Weird, huh, Pet Lady? I hung out with my new friend Cat One, who screamed all the while as I petted, and then picked up my chicken-fried steak friend, who laughed at my tale and said I better watch out what I write on my hand, and I said, “Yeah, what if I write ‘poo’?” and we both looked down and right at that instant he was stepping in poo.

My questions: Can animals tell when you’ve had a mind-altering experience? And what do you think I should write on my hand next?

Burning Human

DEAR BURNING HUMAN,

The Pet Lady has not borne witness to the Burning of the Man in many years, but the Pet Secretary requested a leave of absence to attend this year and reports having had a time nothing short of “FAB-ulous” in the dusty never-never-land of wearing whatever you want, doing whatever you want, deploying whatever substances you want, and enjoying certain things with whichever other consenting adults you want. The P.S. further reports sporting a bindi (and only a bindi), riding a mechanical horse, ingesting an unexpected sno-cone, defeating a maze, swimming in what may have been a mirage, cross-dressing for less, and polka-dotting, all the while surrounded by impossibly generous, happy, and good-looking people. She also heard tell of a Martini Man administering perfectly made martinis in 107-degree heat, which both the P.S. and the P.L. applaud.

In fact, Human, the Pet Secretary may have encountered you, if you were the one in the gold-sequined dress falling off the bike with handlebar streamers in front of the portable toilets.
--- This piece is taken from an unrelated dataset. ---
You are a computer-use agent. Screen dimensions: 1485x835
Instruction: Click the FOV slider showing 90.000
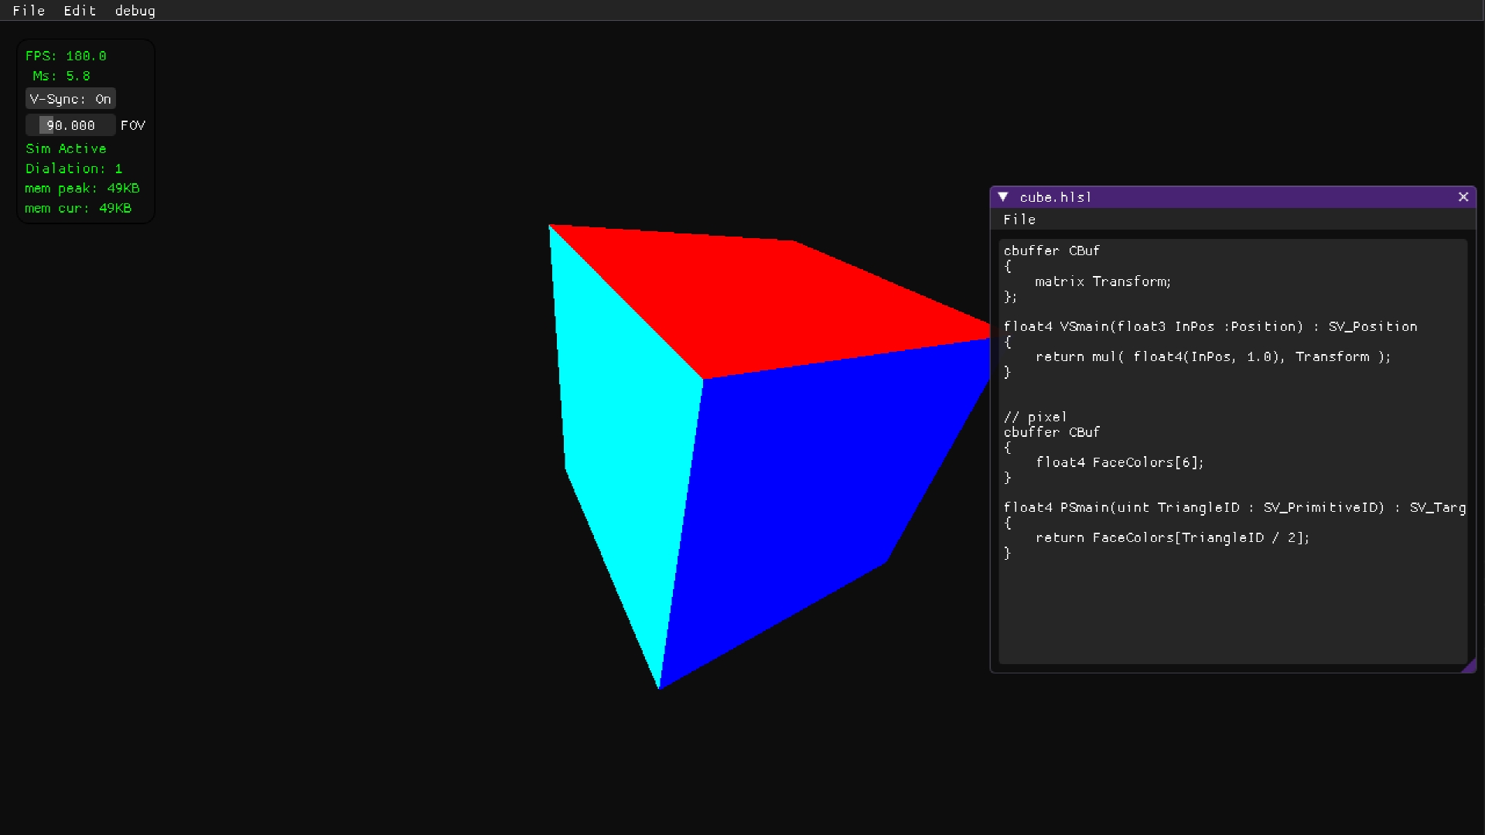70,125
The P.S., too, re-entered the world of scowlers and horn-honkers with difficulty, and still appears a bit stunned; in answer to your first query, of course animals can detect forces of nature such as, apparently, the P.S., you, and yours became in your time away from our collective madness. Secondly, accordingly, the Pet Lady suggests that the next thing you ink on your hand be “love and happiness,” perhaps followed by “pie” or “cake,” whichever you find more toothsome. The Pet Secretary and, indeed, Lady will see you next year.